How important is it to *you* that you attend? Boondoggle suggests it can’t be all that essential.
Work travel and young kids says
My husband has work travel, already on the calendar.
I was invited to a work off-site that would require travel and 2 nights away from home (really 3, if you count that I wouldn’t be home until after bedtime on the 3rd night). I’m full-time remote so any work function for me involves travel (no local office).
GCA says
Oh, you’re me circa 4 years ago when I had a 4mo and a 4yo! I’m full-time remote and most of my colleagues are in another country.
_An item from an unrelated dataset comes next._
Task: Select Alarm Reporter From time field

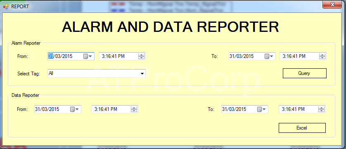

With kids that young, I would not have gone if DH had travel already booked (plus I was nursing and pumping when I had an infant – it would’ve been really annoying to hop in and out of sessions, outings or dinners to pump). If there are segments where you can join by Zoom, great, but hybrid meetings are really rough if you’re the only one dialing in remotely.
Anon says
I think, unfortunately, there will be some sort of cost associated with not attending the work event. That being said it’s so person/company/event dependent it’s impossible for internet strangers to say what it is. And it sounds fairly impossible to accommodate the event, so it also is just the reality of the situation.
Anonymous says
Could anyone offer advice on how to navigate a family member’s mental health crisis? BIL is experiencing debilitating anxiety. Heart palpitations, cannot make basic life decisions, paralyzed at work, etc. Broader family was in the dark about the severity/ symptom escalation until recently. He currently has a therapist and a telehealth dr who has apparently been prescribing lots of meds (sleeping pills, anxiety, depression) without SIL’s knowledge. We know we need to change his care, at the very least. My sense is that he should probably also take a medical leave of absence from his job and maybe even look into some kind of in-patient care. Does this exist for severe anxiety? And does anyone have advice on how to figure out a new care team?
Anon says
it does exist for anxiety, or an all day outpatient program. where are you located?
OP says
northern VA
Anon says
I would start with a visit to his PCP or urgent care to get the meds investigated. Your area may also have some kind of community rapid response services available – check your county webpage. Good luck. This is so hard.
Anon says
You can definitely take FMLA for anxiety. I did, during a particularly bad stretch in early 2021 when my anxiety was causing severe insomnia. At least at my employer, you give the doctor’s note directly to HR so (theoretically at least) your boss and upper management never see it. They just know you’re taking time off for a medical issue.
anon says
A few thoughts (not legal advice). While of course, the paramount concern is BIL’s mental health and safety, here are some thoughts on preempting some secondary concerns. You having some emotional distance can offer some rational thoughts/guidance. Sometimes people’s work performance is impaired but work claims to not know what is going on. You may want to talk to an attorney about BIL disclosing that there is a mental health concern and requesting some accommodation. It will usually make employers slow down if they are considering termination because they should see a bunch of ADA compliance red flags. Also, check what bills are BIL’s responsibility because SIL doesn’t need any debt/mortgage issues on top of this. (And, if he’s union, talk to them of course).
Anonymous says
No advice to offer but commiseration. One of my younger sisters is bipolar and has been stable for years-diagnosed at 24, last major problem was in her late 20s. She’s 36 now…and she just had a major break after a very scary, very triggering event.